Already, one of the country's leading bankers has given the thumbs up to the plan, while several others have shown interest in the proposal, which would see them swapping high-cost, domestic debt for new instruments at lower interest rates.
Keith Duncan of Jamaica Money Market Brokers (JMMB) has indicated his support for the plan, even though industry experts say that is one of the institutions which could be hard hit by any reduction in the rates.
"The fact is that there is going to be some pain but the financial sector has been seeing wonderful profits over the last many years and I think we can absorb some pain," Duncan said.
That should be good news for the Golding administration, which has quietly indicated that another major institution seems set to announce its support.
Debt management programme
It is expected that the prime minister will use this address to the nation to announce a debt-management programme which would require holders of domestic debt to take a sizeable cut in their interest payments.

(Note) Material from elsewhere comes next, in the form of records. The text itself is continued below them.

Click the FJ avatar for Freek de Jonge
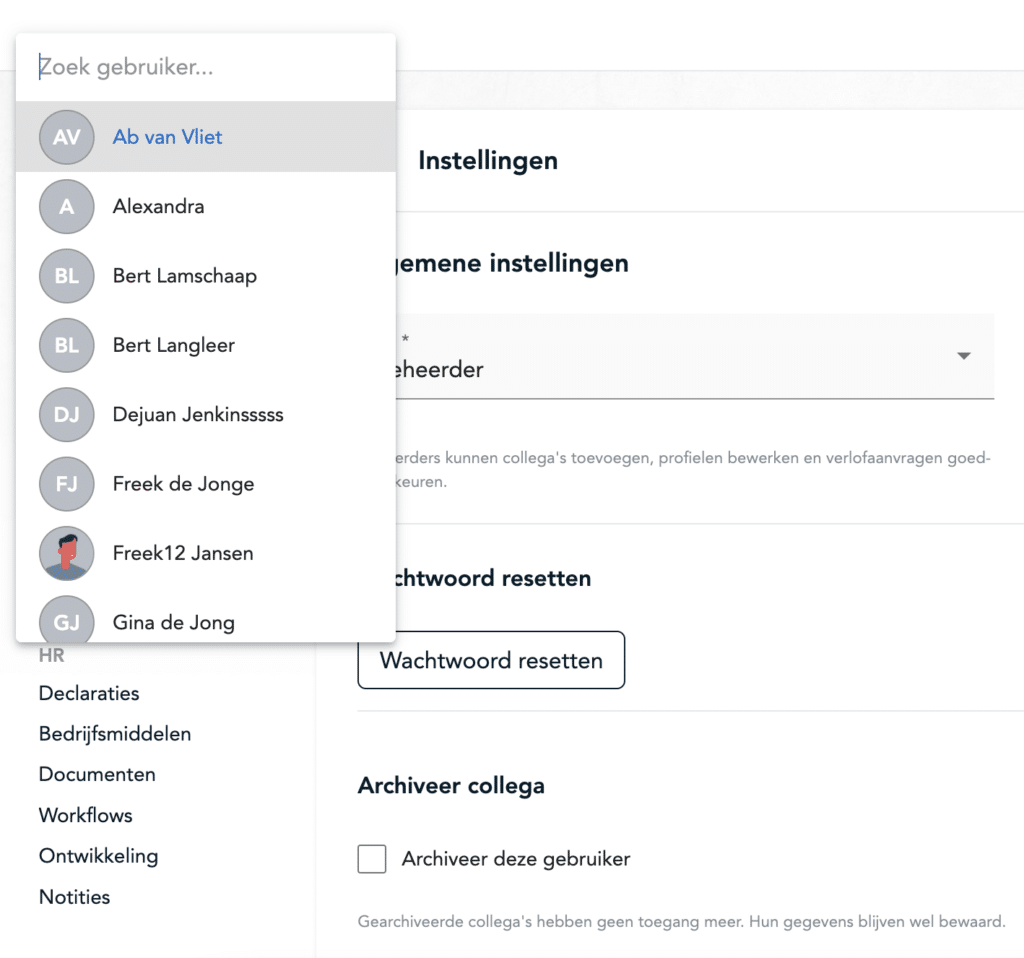67,484
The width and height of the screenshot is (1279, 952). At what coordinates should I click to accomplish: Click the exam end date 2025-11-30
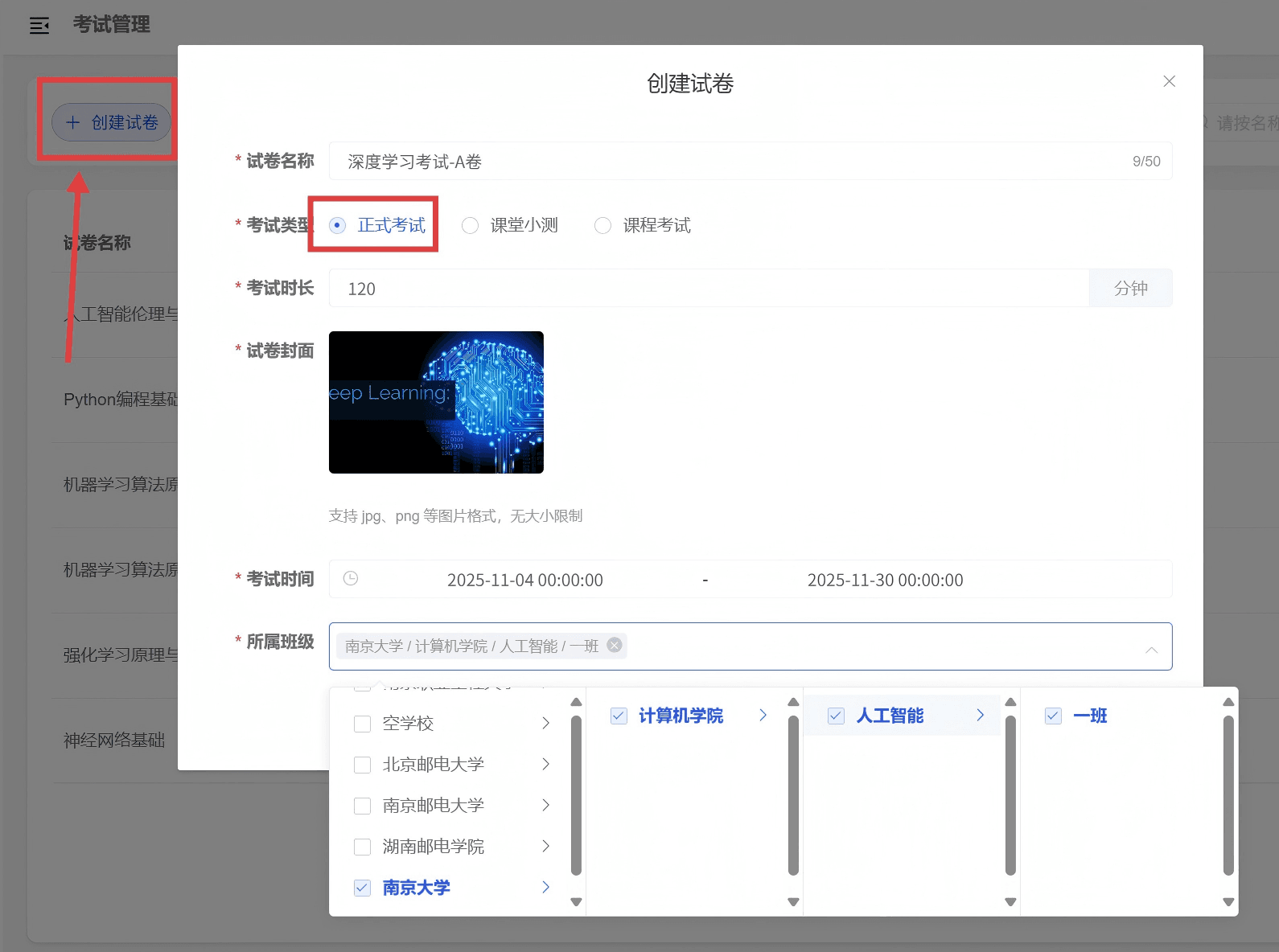tap(885, 580)
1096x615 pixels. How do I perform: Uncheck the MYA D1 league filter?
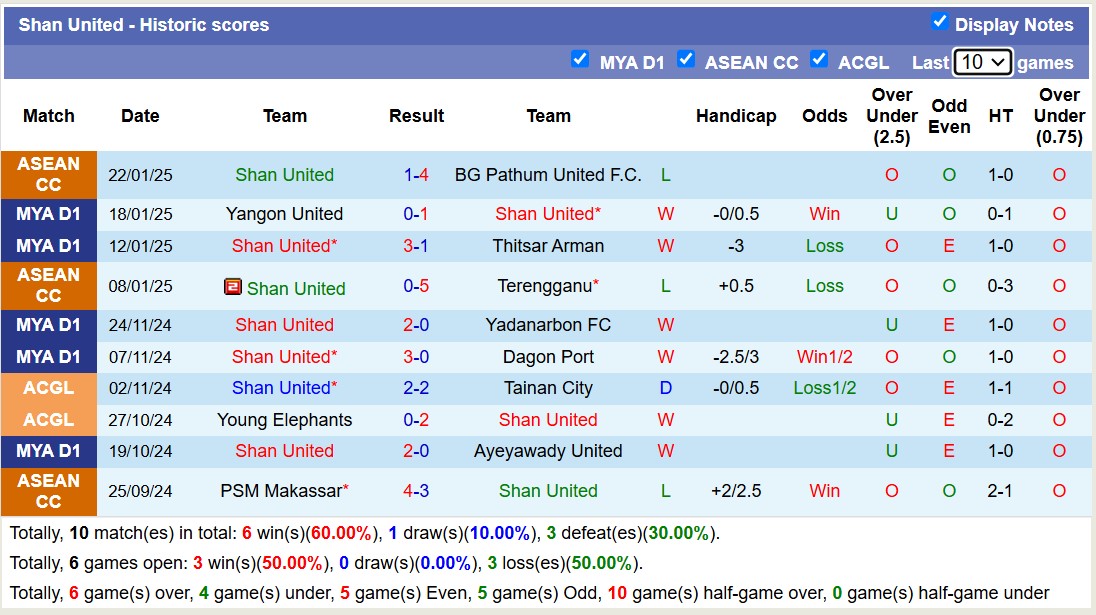click(580, 59)
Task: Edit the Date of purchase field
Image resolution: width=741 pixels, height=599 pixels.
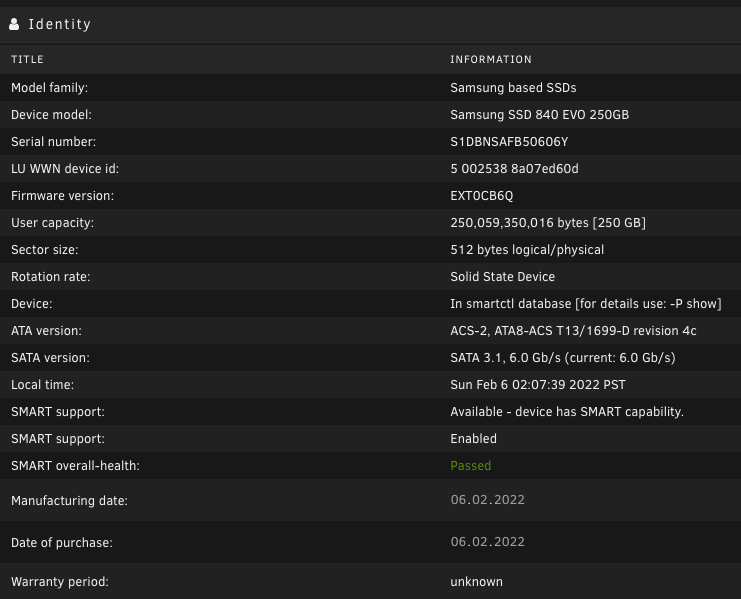Action: pos(488,542)
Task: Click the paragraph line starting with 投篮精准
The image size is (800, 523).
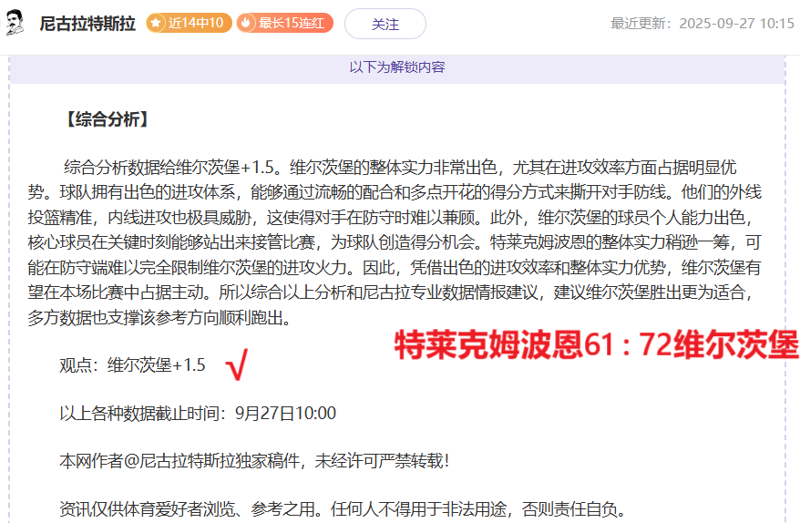Action: pyautogui.click(x=400, y=216)
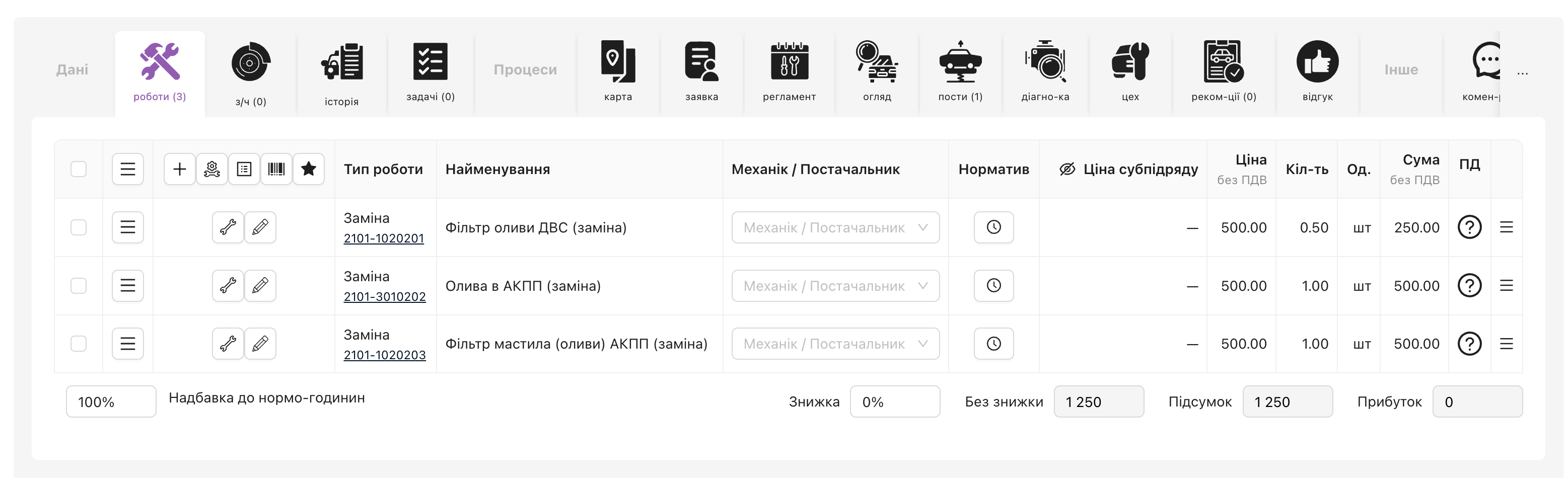Screen dimensions: 1568x489
Task: Click the wrench icon for Олива в АКПП
Action: tap(228, 286)
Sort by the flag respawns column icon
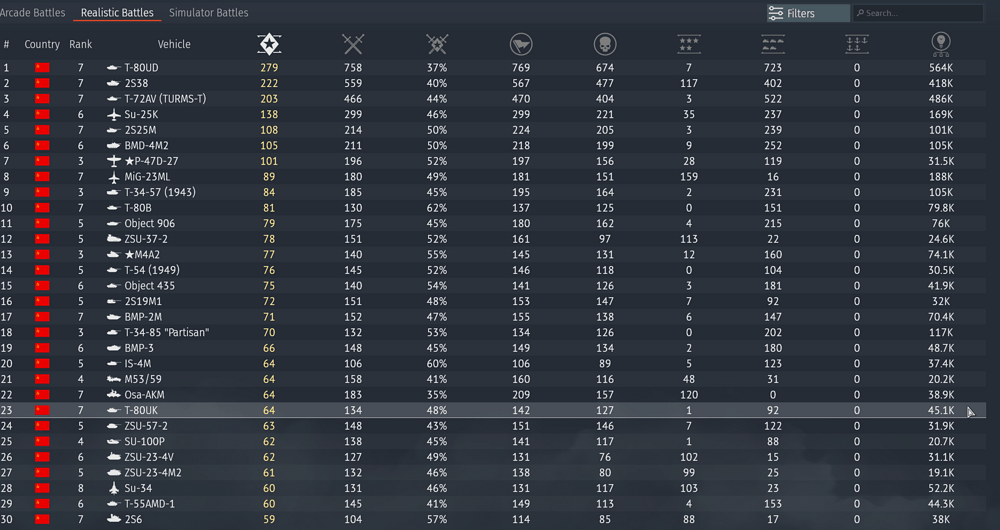 521,44
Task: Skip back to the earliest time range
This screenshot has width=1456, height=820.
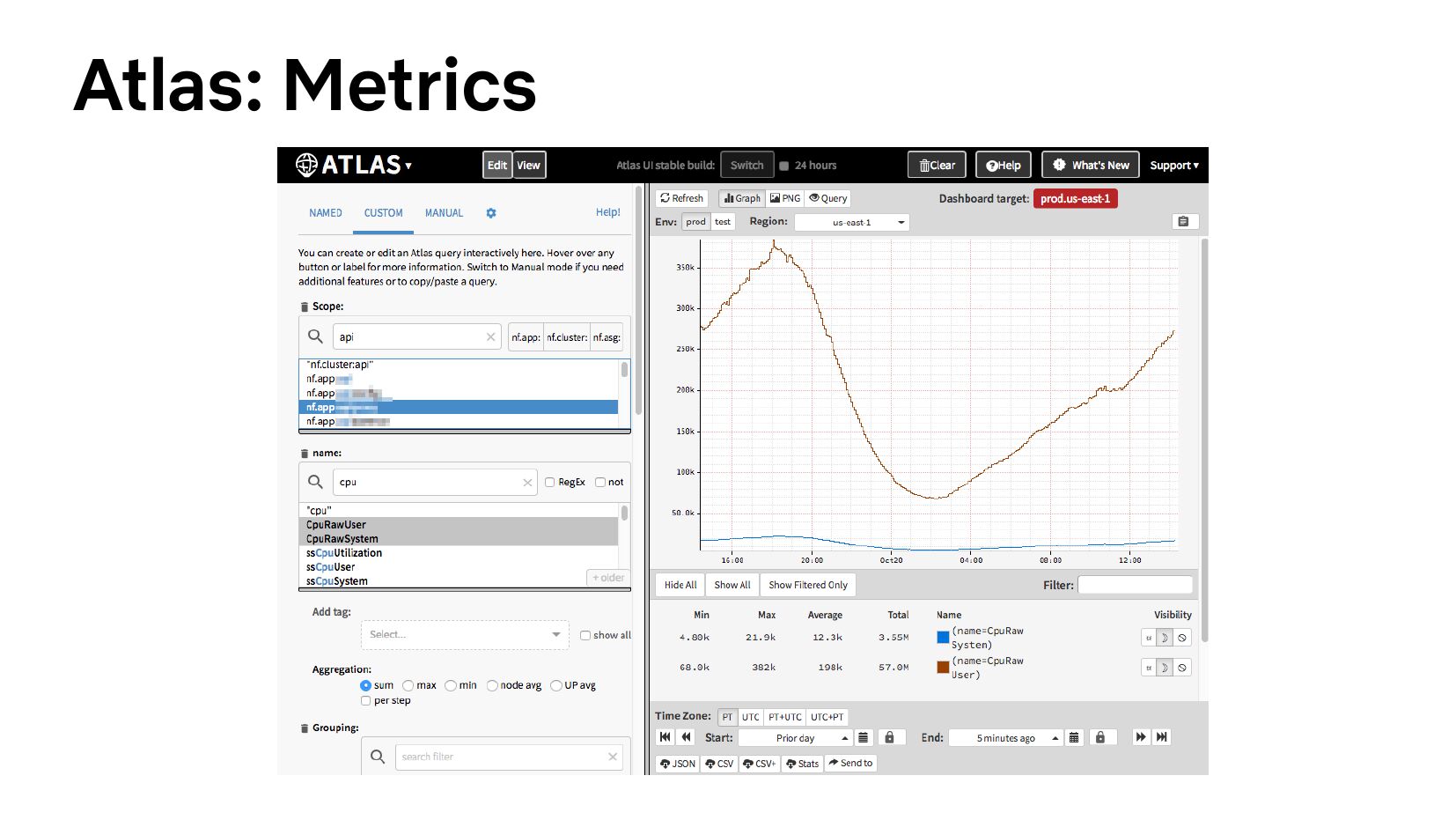Action: click(665, 737)
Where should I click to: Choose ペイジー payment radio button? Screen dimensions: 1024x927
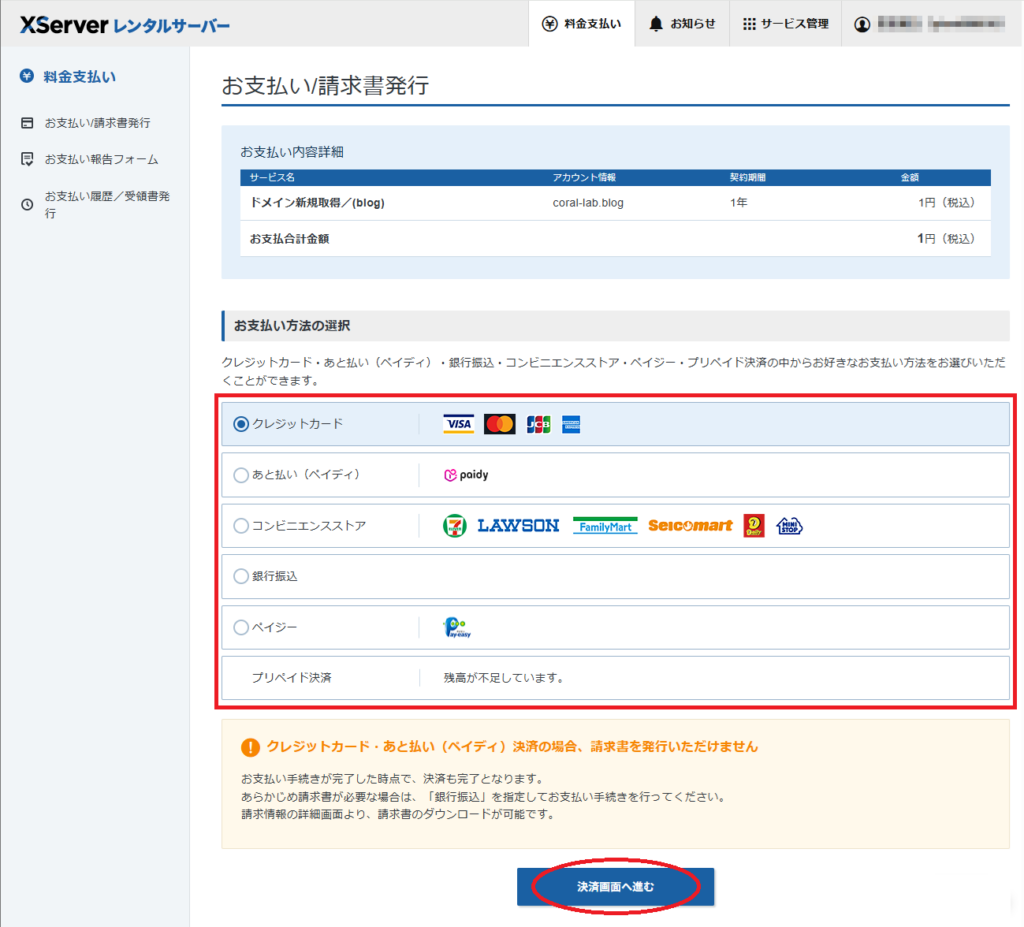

The Government on Monday signalled to the market that it was heading to a period of lower interest rates, with the floating of a bond instrument with a 12 per cent return. This is the lowest rate offered on a government instrument in almost two years.
If the administration manages to move the rates on its entire stock of domestic debts into that 12 per cent ballpark, the savings for the administration would be a big part of what the doctor ordered.
But any such move would have to get the nod from the local financial sector, which has been considering the proposed debt-management programme since it was placed on the table at the start of the week.
Officials of the leading financial institutions have so far refused to comment publicly on the Government's proposal.
However, the bankers agree that the debt management plan is wide-ranging, different and very technical.
"It could negatively impact some entities but the Government has indicated that it is prepared to offer financial support to the tune of US$400 million," one banker said.
"The Government should be prepared for a possible downgrade from the international rating agencies, but that would be a minor inconvenience if Golding can get the financial sector to buy into the proposal now on the table," another banker said.
But international financial analyst Gregory Fisher has said any move to lower interest rates would be welcome by the international capital market.
Fisher has also said Jamaica should not concern itself with the capital market, but should pay attention to ensuring that it got the best possible and most workable deal with the IMF.
That is a position echoed by government officials who, yesterday, admitted that without the debt management deal the IMF agreement would not be signed.
This would mean that the country would, apart from losing access to a standby arrangement, lose possibly more than US$1 billion which would become available from multilaterals if the country gets the stamp of approval from the fund.
The IMF board is scheduled to discuss Jamaica's request on January 27.
The matter is to be debated in Parliament next Tuesday.